REQUIRED ACTION ▸ Repeat exactly every line that comes at or after the line containing "1232x963 pixels.", through the end of the entries below.

[RECORDED DATA]

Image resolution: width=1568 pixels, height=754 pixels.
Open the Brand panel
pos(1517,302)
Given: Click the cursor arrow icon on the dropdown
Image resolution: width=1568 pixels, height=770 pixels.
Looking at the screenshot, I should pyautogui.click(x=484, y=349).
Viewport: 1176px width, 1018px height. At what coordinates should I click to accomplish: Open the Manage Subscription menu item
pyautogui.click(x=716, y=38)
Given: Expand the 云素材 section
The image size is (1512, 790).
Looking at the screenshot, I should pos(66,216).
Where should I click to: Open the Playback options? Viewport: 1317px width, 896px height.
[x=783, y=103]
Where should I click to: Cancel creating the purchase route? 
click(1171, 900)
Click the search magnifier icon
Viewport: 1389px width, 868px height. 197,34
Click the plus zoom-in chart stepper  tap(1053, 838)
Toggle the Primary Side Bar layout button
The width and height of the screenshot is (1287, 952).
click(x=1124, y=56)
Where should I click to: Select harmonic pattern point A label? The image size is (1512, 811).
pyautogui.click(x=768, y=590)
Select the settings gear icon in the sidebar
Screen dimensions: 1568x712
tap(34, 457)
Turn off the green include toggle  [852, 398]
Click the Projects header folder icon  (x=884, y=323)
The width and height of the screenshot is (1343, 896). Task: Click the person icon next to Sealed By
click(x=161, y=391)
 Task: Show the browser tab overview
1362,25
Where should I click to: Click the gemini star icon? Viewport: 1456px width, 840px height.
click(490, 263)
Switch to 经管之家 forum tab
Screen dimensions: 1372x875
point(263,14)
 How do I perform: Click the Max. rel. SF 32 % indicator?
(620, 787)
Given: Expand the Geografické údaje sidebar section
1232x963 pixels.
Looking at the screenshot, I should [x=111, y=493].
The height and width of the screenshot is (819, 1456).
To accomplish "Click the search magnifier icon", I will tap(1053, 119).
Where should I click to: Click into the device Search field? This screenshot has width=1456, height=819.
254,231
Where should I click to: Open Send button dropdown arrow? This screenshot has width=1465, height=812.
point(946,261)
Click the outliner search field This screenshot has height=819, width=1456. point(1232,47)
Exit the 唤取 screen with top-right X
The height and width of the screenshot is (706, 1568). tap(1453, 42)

[/RECORDED DATA]

OUTPUT BELOW ▸
1232x963 pixels.
Looking at the screenshot, I should [x=111, y=493].
The height and width of the screenshot is (819, 1456).
To accomplish "Click the search magnifier icon", I will tap(1053, 119).
Where should I click to: Click into the device Search field? This screenshot has width=1456, height=819.
254,231
Where should I click to: Open Send button dropdown arrow? This screenshot has width=1465, height=812.
point(946,261)
Click the outliner search field This screenshot has height=819, width=1456. point(1232,47)
Exit the 唤取 screen with top-right X
The height and width of the screenshot is (706, 1568). tap(1453, 42)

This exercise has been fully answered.